Et si nos deux ennemis se retournaient l’un contre l’autre ? Pour répondre à la question de la Professeure Sarah Progin-Theuerkauf de la Faculté de droit, Laure Weisskopf, professeure au Département de biologie, esquisse une ligne potentielle de l’avenir de la médecine: la phagothérapie ou quand les virus mangent les bactéries.

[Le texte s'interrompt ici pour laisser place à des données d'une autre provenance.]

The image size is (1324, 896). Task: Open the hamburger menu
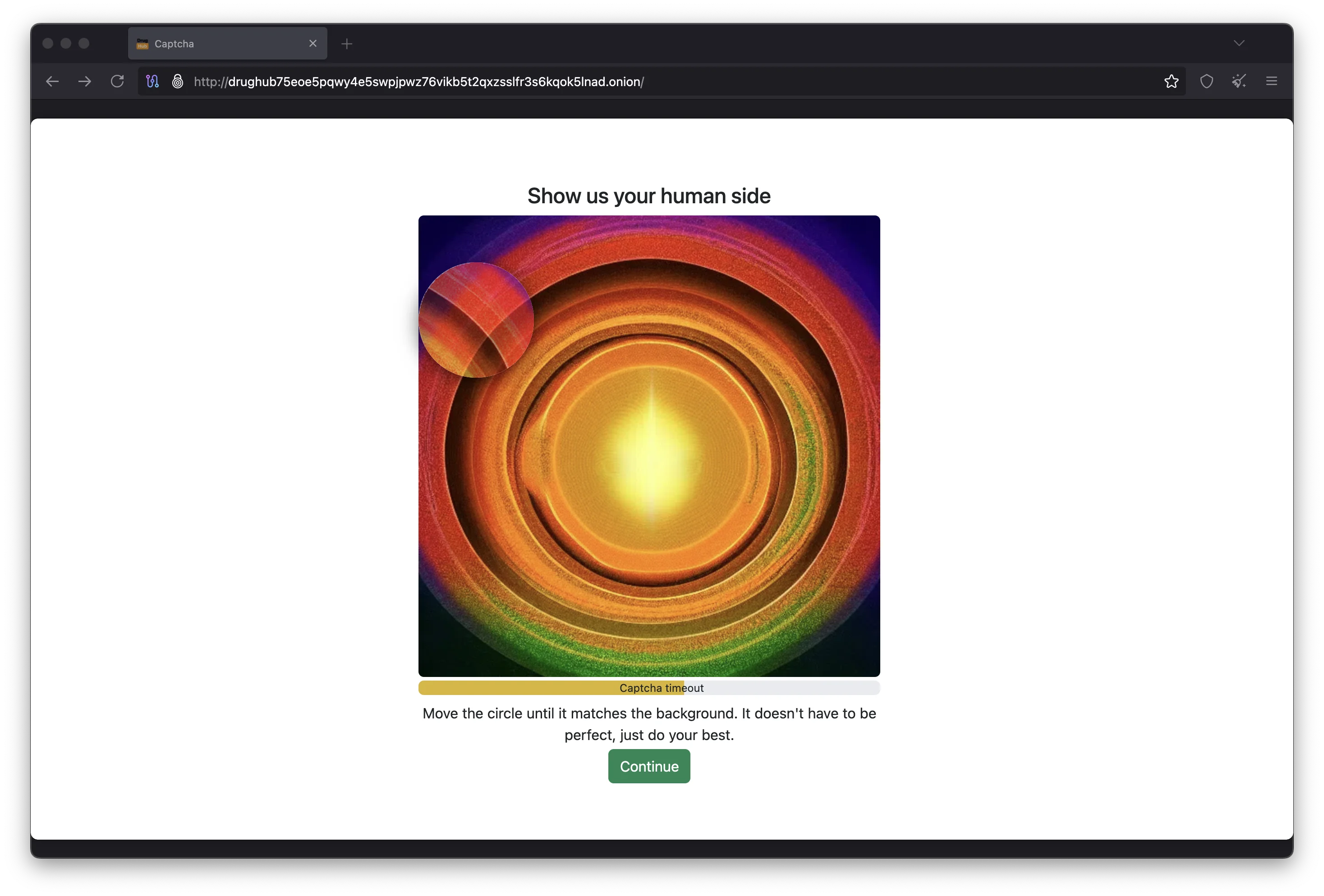[x=1272, y=82]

On a parfois tendance à mettre tous les «microbes» dans le même paquet: celui des agents responsables de nos maladies infectieuses et donc des ennemis à abattre. Notons au préalable que les organismes infectieux ne représentent qu’une infime partie des «microbes», ou micro-organismes, qui sont pour l’essentiel bénéfiques et même indispensables au fonctionnement de notre corps et de notre écosystème. Au-delà du rôle bien connu de la flore intestinale, de récentes études ont montré que notre peau et nos muqueuses sont colonisées par une microflore diverse aux multiples fonctions. Il semble même que notre corps compte plus de cellules microbiennes que de cellules humaines, ce qui montre bien l’importance de ces hôtes microscopiques, dont nous avons peu conscience, mais qui effectuent des tâches indispensables à notre santé. Ceci dit, il est compréhensible que depuis ses débuts, la recherche en microbiologie se soit, avant tout, focalisée sur la minorité pathogène des micro-organismes, puisque cette minorité a été et est toujours la source de nombreux décès dans la monde. 

 

Tout l’art de la guerre

Encore faut-il connaître ses ennemis pour pouvoir les combattre: un mal de gorge, par exemple, peut être causé par une attaque bactérienne ou virale. La première pourra être soignée par des antibiotiques – si tant est que la bactérie y soit sensible –, alors que ceux-ci ne seront d’aucune utilité pour la deuxième. Contrairement aux antibiotiques, les vaccins permettent de nous protéger soit contre des virus, soit contre des bactéries, suivant le type de vaccin. En ce qui concerne les modes de transmission, et le pouvoir contagieux plus ou moins important qui en résulte, ils ne sont pas forcément différents entre une bactérie et un virus: une morsure de tique, par exemple, pourra transmettre à la fois la maladie de Lyme, causée par une bactérie, et l’encéphalite, causée par un virus. Il pourrait sembler, à première vue, que les virus sont plus contagieux que les bactéries, mais cette impression paraît plutôt due au fait que notre po-pulation est surtout exposée aux virus causant les traditionnels rhumes hivernaux ou la grippe, qui se transmettent par voie aérienne et sont, dès lors, très contagieux. En d’autres temps, c’était la peste qui était transmise ainsi – outre la transmission par les rats et leurs parasites – et nos ancêtres ont appris à leur dépens combien cette maladie infectieuse d’origine bactérienne pouvait, elle aussi, être contagieuse! Il en est d’ailleurs de même pour la tuberculose, qui est, certes, largement éradiquée dans nos contrées, mais qui reste la première cause de mortalité infectieuse au niveau mondial.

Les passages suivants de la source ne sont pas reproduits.